◆ What the task asks:
Output each entry verbatim.

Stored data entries
━━━━━━━━

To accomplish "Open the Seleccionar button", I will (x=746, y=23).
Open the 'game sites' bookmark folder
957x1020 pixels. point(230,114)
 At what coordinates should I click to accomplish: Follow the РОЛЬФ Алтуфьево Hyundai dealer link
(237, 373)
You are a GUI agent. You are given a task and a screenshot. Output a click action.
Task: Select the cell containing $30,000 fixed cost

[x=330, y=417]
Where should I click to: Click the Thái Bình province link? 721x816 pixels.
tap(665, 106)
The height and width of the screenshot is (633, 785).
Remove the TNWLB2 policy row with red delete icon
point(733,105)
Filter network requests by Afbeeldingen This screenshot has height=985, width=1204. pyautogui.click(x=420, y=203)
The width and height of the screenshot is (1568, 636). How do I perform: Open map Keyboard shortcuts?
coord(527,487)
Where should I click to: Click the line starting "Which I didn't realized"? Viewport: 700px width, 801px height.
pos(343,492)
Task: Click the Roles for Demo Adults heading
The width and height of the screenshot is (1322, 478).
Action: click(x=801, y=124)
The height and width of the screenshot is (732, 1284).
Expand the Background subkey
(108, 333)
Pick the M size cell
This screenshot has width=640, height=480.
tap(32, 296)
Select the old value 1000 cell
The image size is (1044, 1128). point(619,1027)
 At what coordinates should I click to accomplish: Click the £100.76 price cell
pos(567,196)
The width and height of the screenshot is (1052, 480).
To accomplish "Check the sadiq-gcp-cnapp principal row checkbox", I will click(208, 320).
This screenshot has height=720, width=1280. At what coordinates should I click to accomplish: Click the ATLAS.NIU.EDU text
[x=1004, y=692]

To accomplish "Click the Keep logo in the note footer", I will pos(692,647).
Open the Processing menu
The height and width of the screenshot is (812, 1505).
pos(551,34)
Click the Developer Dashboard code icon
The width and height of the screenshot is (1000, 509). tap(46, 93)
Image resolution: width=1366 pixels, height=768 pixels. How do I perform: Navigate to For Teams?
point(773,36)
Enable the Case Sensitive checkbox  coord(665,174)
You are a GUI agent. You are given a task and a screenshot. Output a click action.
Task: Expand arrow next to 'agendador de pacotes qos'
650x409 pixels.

━━━━━━━━

◆ Exercise response:
To accomplish "Open the Seleccionar button", I will (x=746, y=23).
Open the 'game sites' bookmark folder
957x1020 pixels. point(230,114)
 At what coordinates should I click to accomplish: Follow the РОЛЬФ Алтуфьево Hyundai dealer link
(237, 373)
You are a GUI agent. You are given a task and a screenshot. Output a click action.
Task: Select the cell containing $30,000 fixed cost

[x=330, y=417]
Where should I click to: Click the Thái Bình province link? 721x816 pixels.
tap(665, 106)
The height and width of the screenshot is (633, 785).
Remove the TNWLB2 policy row with red delete icon
point(733,105)
Filter network requests by Afbeeldingen This screenshot has height=985, width=1204. pyautogui.click(x=420, y=203)
The width and height of the screenshot is (1568, 636). How do I perform: Open map Keyboard shortcuts?
coord(527,487)
Where should I click to: Click the line starting "Which I didn't realized"? Viewport: 700px width, 801px height.
pos(343,492)
Task: Click the Roles for Demo Adults heading
The width and height of the screenshot is (1322, 478).
Action: click(x=801, y=124)
The height and width of the screenshot is (732, 1284).
Expand the Background subkey
(108, 333)
Pick the M size cell
This screenshot has width=640, height=480.
tap(32, 296)
Select the old value 1000 cell
The image size is (1044, 1128). point(619,1027)
 At what coordinates should I click to accomplish: Click the £100.76 price cell
pos(567,196)
The width and height of the screenshot is (1052, 480).
To accomplish "Check the sadiq-gcp-cnapp principal row checkbox", I will click(208, 320).
This screenshot has height=720, width=1280. At what coordinates should I click to accomplish: Click the ATLAS.NIU.EDU text
[x=1004, y=692]

To accomplish "Click the Keep logo in the note footer", I will pos(692,647).
Open the Processing menu
The height and width of the screenshot is (812, 1505).
pos(551,34)
Click the Developer Dashboard code icon
The width and height of the screenshot is (1000, 509). tap(46, 93)
Image resolution: width=1366 pixels, height=768 pixels. How do I perform: Navigate to For Teams?
point(773,36)
Enable the Case Sensitive checkbox  coord(665,174)
You are a GUI agent. You are given a task and a screenshot. Output a click action.
Task: Expand arrow next to 'agendador de pacotes qos'
650x409 pixels.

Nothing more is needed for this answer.